L’inauguration de la stèle érigée à Trévé à la mémoire des tirailleurs sénégalais a donné lieu, vendredi 11 novembre, à une cérémonie très émouvante, qui a rassemblé plus d’une centaine de personnes. Joseph Collet, maire, avait invité Armelle Mabon, historienne, qui est à l’origine des recherches effectuées sur la commune, Annie Lagadec, qui a créé la plaque commémorative, et qui, avec Noël, son mari, et Jérôme Lucas, a collecté les témoignages de Trévéens qui ont été publiés dans un recueil intitulé « Nous n’avions jamais vu de Noirs ». Ronan Kerdraon, sénateur, était lui aussi invité : il a consacré une partie de sa « réserve parlementaire » au financement du monument. Et il s’en est dit « très fier » : en tant qu’ancien professeur d’histoire, il mesure l’importance du devoir de mémoire. Participaient également à la cérémonie, Anne Cousin, historienne, qui a elle aussi travaillé sur ce sujet, et Maryse Butel, de Lorient, membre du comité central de la Ligue des droits de l’Homme.
Joseph Collet a donné la parole à tous ces invités, en apportant son témoignage de maire, et en expliquant la valeur symbolique de ce monument et de cette cérémonie : il rappelle à la fois le sacrifice de ces soldats, et le comportement exemplaire de la population de Trévé pendant leur séjour dans la commune.
Vous pourrez voir dans les jours qui viennent la vidéo de cette cérémonie. Dans l’immédiat, vous pouvez lire, ci-dessous, les discours prononcés par Armelle Mabon, Michelle Paul, présidente de la section Loudéac centre Bretagne de la Ligue des droits de l’Homme, et Ronan Kerdraon, sénateur des Côtes d’Armor.
Discours prononcé par Armelle Mabon.
Monsieur le Maire, Mesdames, Messieurs, Amis ligueurs,
Avant toute chose, je tiens à vous remercier pour ce bel hommage rendu à ces tirailleurs dits « sénégalais » faits prisonniers par les Allemands alors qu’ils sont venus de leur lointain pays combattre pour la liberté de la France. Internés dans des Fronststalags en France pendant 4 ans, libérés durant l’été 1944, ils devaient rejoindre leur terre natale en novembre 1944. Les 300 tirailleurs ont été internés ici à Trévé après avoir refusé de monter à bord du Circassia à Morlaix parce que l’administration, malgré les promesses, ne leur versait pas l’intégralité des soldes auxquelles ils avaient droit. Ceux qui ont quitté la France à bord du Circassia et qui ont réclamé à nouveau leur solde avant de rejoindre leur village ont été victimes, à la caserne de Thiaroye, près de Dakar, d’une démonstration de force de l’Armée française faisant 35 tués, 35 blessés et plusieurs condamnations pour faits de mutinerie ont été prononcées. Trévé et Thiaroye sont liés par un déni d’égalité des droits et une injustice dictée par la volonté de la France coloniale de maintenir ces hommes en sujets de l’Empire avec des droits moindres alors qu’ils avaient subi les mêmes souffrances que les Français de Métropole.

▶ [Exercices]
a – Résumez en une ou deux phrases le paragraphe du texte qui commence par « Joseph Collet a donné la parole », en conservant ses faits essentiels.
b – Recopiez, s'il vous plaît, le passage du texte qui va de « Joseph Collet a » jusqu'à « dans la commune. » inclus.

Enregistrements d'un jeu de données

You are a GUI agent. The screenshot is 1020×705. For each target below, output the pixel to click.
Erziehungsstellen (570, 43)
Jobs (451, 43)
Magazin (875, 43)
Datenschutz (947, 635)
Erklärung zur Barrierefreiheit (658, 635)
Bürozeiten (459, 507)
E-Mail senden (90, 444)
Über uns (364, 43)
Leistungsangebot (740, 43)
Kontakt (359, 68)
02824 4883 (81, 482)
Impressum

* * *

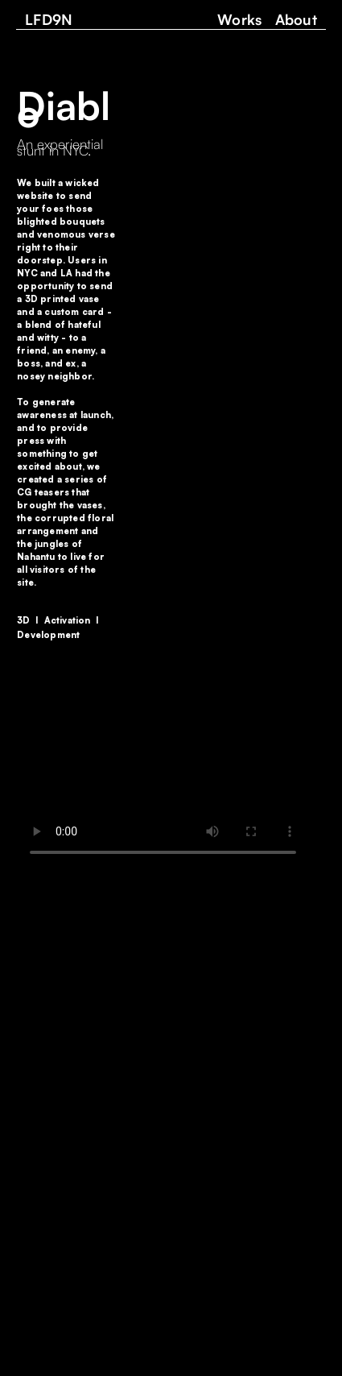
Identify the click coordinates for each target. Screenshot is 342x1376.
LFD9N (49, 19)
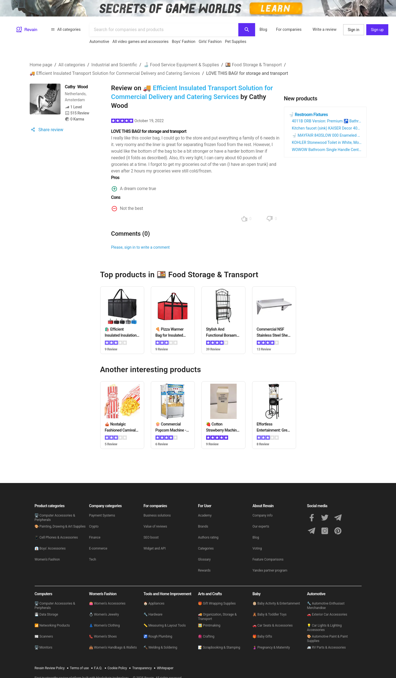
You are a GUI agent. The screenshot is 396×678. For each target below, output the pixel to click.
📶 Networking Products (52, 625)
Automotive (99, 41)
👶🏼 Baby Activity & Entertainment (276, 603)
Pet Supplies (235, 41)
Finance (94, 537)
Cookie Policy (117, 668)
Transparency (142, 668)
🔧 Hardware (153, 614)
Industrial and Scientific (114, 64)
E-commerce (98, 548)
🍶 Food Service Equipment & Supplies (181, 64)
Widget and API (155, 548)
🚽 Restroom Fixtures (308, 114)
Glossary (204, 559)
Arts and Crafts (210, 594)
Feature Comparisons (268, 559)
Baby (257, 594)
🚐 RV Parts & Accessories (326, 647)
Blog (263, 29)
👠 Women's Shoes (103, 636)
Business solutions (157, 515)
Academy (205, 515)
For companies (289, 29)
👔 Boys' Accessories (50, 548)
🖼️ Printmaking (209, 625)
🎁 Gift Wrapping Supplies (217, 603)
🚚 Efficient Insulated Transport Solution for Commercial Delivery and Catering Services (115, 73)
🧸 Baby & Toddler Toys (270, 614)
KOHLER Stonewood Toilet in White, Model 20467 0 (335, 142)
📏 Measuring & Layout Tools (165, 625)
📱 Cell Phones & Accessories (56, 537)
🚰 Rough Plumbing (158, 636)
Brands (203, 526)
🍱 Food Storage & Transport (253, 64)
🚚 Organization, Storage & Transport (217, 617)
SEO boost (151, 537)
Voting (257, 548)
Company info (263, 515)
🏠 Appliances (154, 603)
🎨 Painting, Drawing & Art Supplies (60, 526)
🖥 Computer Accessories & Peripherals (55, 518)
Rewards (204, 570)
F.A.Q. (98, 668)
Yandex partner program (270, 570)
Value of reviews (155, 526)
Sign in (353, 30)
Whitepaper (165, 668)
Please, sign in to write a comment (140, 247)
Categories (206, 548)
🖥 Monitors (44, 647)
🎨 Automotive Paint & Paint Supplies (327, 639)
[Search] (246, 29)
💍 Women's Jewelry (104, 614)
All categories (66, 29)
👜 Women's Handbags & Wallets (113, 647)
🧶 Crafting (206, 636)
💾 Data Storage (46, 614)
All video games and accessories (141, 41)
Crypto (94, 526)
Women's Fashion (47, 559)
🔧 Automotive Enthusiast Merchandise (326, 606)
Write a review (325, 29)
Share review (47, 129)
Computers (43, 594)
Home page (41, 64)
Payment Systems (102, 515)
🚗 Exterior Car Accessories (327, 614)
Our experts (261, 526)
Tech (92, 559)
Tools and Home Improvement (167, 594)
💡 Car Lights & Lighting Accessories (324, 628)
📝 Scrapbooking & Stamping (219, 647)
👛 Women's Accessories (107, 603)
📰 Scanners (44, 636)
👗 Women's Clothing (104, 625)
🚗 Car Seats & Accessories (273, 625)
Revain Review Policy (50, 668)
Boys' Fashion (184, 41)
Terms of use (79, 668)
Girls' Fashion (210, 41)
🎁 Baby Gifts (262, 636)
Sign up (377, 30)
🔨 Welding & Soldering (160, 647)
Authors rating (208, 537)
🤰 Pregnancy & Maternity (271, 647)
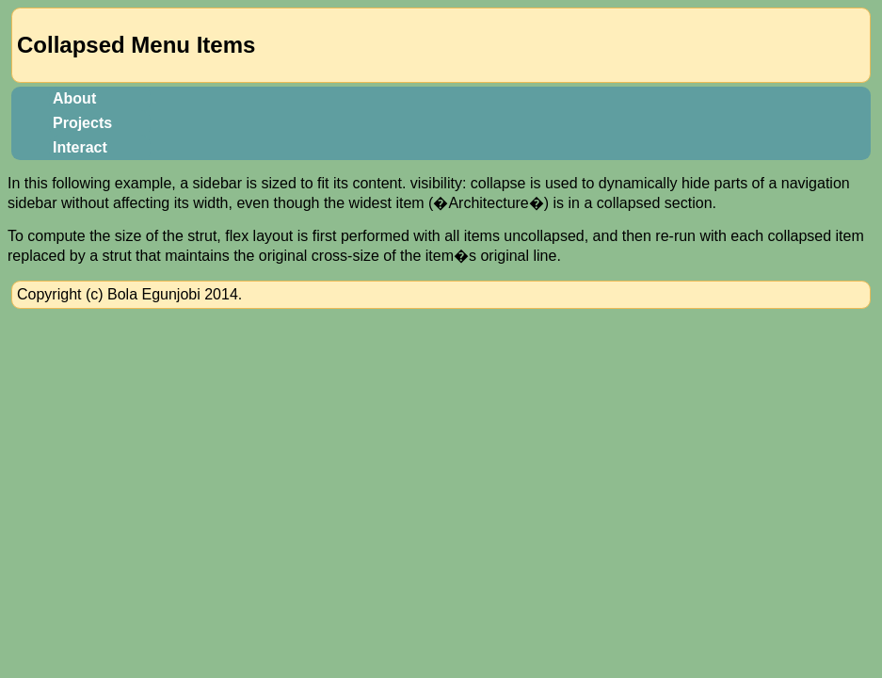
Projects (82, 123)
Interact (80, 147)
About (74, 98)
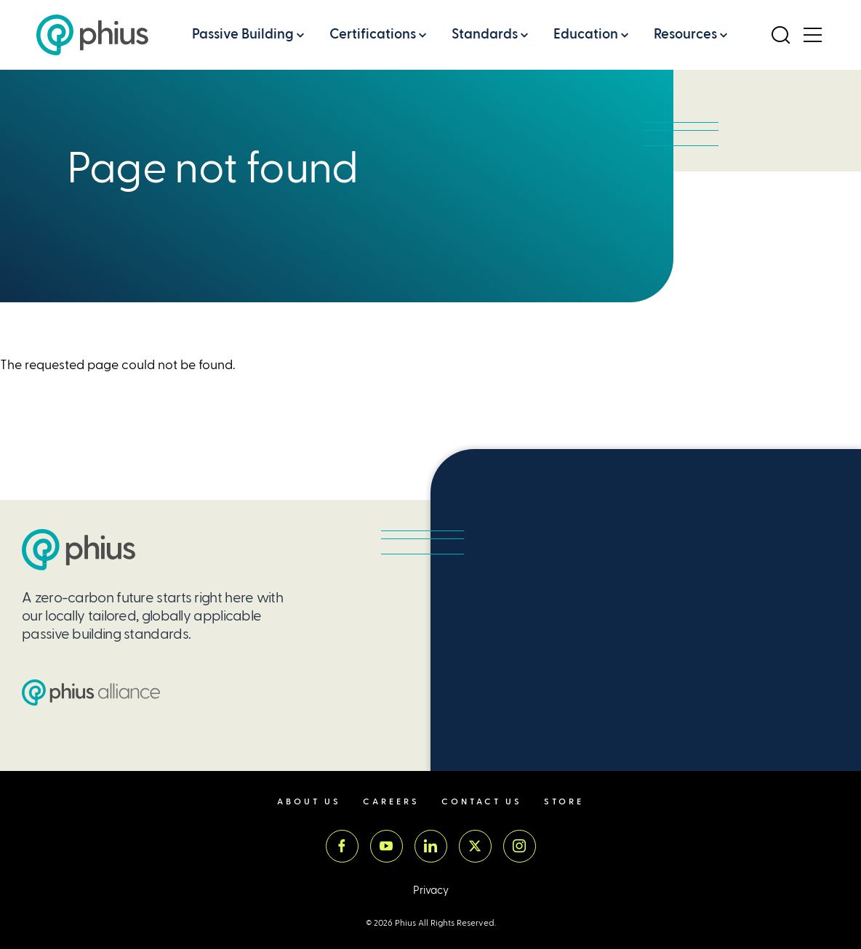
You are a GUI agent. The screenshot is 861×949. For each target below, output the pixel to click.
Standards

▶ [Corrigé]
a – Joseph Collet a donné la parole à tous les invités, apporté son témoignage de maire et expliqué la valeur symbolique du monument et de la cérémonie. Selon lui, ils rappellent le sacrifice de ces soldats et le comportement exemplaire de la population de Trévé pendant leur séjour dans la commune.

b –
Joseph Collet a donné la parole à tous ces invités, en apportant son témoignage de maire, et en expliquant la valeur symbolique de ce monument et de cette cérémonie : il rappelle à la fois le sacrifice de ces soldats, et le comportement exemplaire de la population de Trévé pendant leur séjour dans la commune.